* start PAGE EXCERPT *
'Long Gone Wild': Exploring the Rise of International Marine Parks
"Although the world is full of suffering, it is also full of the overcoming of it."
-Helen Keller
Life After Blackfish
Before I went vegan, the documentary Blackfish rocked the world in 2013. Without even watching it and only hearing that the animals at marine parks were the victims of decades of abuse and trauma, I knew that I would never step foot in SeaWorld again. However, after years of decline, SeaWorld is in recovery and profits are on the rise again. Even worse, similar marine parks are becoming increasingly popular in other countries, which is where the Long Gone Wild story begins.
History
It wasn't until 1965 that the first orca, Namu, was taken into captivity at the Seattle Marine Aquarium. After the Marine Mammal Protection Act, an ironic name, passed in 1972, exempted SeaWorld "under an educational-display exclusion," captive orcas soon became popular. More orcas were captured, and the endless breeding process began.
The World's Loneliest Orcas
Lolita is an orca I've heard much about through PETA's tireless fight to free her. Captured at the age of four in 1970, she has been alone in the world's smallest orca tank at the Miami Seaquarium since 1980 after her tankmate Hugo committed suicide by repeatedly ramming his head into the tank walls. And she would have likely been killed in 2017 if Hurricane Irma hadn't shifted away from Miami because the aquarium simply left her there to, I suppose, fend for herself somehow; perhaps death would've been a blessing after forty years of forced isolation and fifty years of captivity.
* end PAGE EXCERPT *
WHAT THIS EXERCISE ASKS –
[1] According to the marine parks text, what was the name of the first orca taken into captivity?
[2] Translate this sentence from the marine parks text into Spanish: "More orcas were captured, and the endless breeding process began."
[3] Reproduce the marine parks text word for word, starting at the words "The World's Loneliest" and stopping after "years of captivity.".
* start DATASET SECTION *
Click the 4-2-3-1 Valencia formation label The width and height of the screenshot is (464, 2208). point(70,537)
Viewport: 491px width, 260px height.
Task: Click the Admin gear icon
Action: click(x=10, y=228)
* end DATASET SECTION *
RESPONSES IN ORDER –
[1] Namu

[2] Se capturaron más orcas y comenzó el interminable proceso de cría.

[3]
The World's Loneliest Orcas
Lolita is an orca I've heard much about through PETA's tireless fight to free her. Captured at the age of four in 1970, she has been alone in the world's smallest orca tank at the Miami Seaquarium since 1980 after her tankmate Hugo committed suicide by repeatedly ramming his head into the tank walls. And she would have likely been killed in 2017 if Hurricane Irma hadn't shifted away from Miami because the aquarium simply left her there to, I suppose, fend for herself somehow; perhaps death would've been a blessing after forty years of forced isolation and fifty years of captivity.